Wednesday, April 12, 2017

Review: Empress of a Thousand Skies

Empress of a Thousand Skies Empress of a Thousand Skies by Rhoda Belleza
My rating: 5 of 5 stars

I believe I promised that King's Cage would still be my favorite 2017 book by the end of the year, and while Aveyard's massive threequel still soars, Belleza's making me break my promise with this book that breaks the rules so beautifully.

The blurb says Empress of a Thousand Skies is perfect for fans of The Lunar Chronicles and Red Rising, and I gotta say, it really, really, is...but you probably wouldn't guess that from the fact that not only is this a very small book compared to Cinder or Red Rising, or that this is meant only to be the first of a duology. I once read a magazine's review of a small car that called it a "quantum-mechanics grade illusion" for being deceptively roomy inside, and that same description can apply to Rhoda Belleza's terrific debut - so much punch in such a small package.

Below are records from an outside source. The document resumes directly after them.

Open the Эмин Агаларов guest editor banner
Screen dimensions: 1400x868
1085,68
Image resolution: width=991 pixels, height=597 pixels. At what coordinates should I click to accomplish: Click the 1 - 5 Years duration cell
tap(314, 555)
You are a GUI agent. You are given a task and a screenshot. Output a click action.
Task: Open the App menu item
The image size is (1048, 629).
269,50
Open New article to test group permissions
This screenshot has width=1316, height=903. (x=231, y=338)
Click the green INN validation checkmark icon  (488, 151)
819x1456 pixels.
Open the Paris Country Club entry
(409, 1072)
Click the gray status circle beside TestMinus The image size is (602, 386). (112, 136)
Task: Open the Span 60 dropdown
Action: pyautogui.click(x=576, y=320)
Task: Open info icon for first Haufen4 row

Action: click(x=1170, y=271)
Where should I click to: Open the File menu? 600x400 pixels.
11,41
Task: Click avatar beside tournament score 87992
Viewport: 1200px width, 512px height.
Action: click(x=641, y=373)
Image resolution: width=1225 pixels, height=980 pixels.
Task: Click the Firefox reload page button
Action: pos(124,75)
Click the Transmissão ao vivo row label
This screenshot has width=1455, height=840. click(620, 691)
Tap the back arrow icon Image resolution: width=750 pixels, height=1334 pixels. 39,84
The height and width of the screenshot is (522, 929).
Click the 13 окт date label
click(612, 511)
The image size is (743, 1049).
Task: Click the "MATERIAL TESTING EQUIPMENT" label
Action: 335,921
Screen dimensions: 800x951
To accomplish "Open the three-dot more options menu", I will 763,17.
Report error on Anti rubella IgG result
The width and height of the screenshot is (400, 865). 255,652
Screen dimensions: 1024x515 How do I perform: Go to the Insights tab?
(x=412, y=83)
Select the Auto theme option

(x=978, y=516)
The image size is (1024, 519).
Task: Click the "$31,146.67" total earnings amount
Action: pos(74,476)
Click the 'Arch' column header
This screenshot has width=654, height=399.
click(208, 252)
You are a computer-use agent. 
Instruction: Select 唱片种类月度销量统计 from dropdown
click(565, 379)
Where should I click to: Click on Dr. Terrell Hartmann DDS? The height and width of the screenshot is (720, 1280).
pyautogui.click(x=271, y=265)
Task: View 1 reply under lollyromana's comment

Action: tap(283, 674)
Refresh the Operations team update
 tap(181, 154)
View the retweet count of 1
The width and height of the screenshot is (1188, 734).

What really, truly makes this book one of the best in its class is how well-built this story world is. So many planets, each with its own array of diverse inhabitants, and while not every world is explored in this book, that's what the sequel is for - and besides, we're mostly concerned with what's going on on Kalu, where even after a much-needed cease-fire in a recent, and pretty needless, war, the powers that be (listen to me whistling that Roger Waters song) just can't abide not having something to rattle their sabers at. Really, with all the recent god-awful politics we've had to put up with in the real world, this book is so accidentally and unsettlingly relevant with its depictions of in-universe racism and xenophobia.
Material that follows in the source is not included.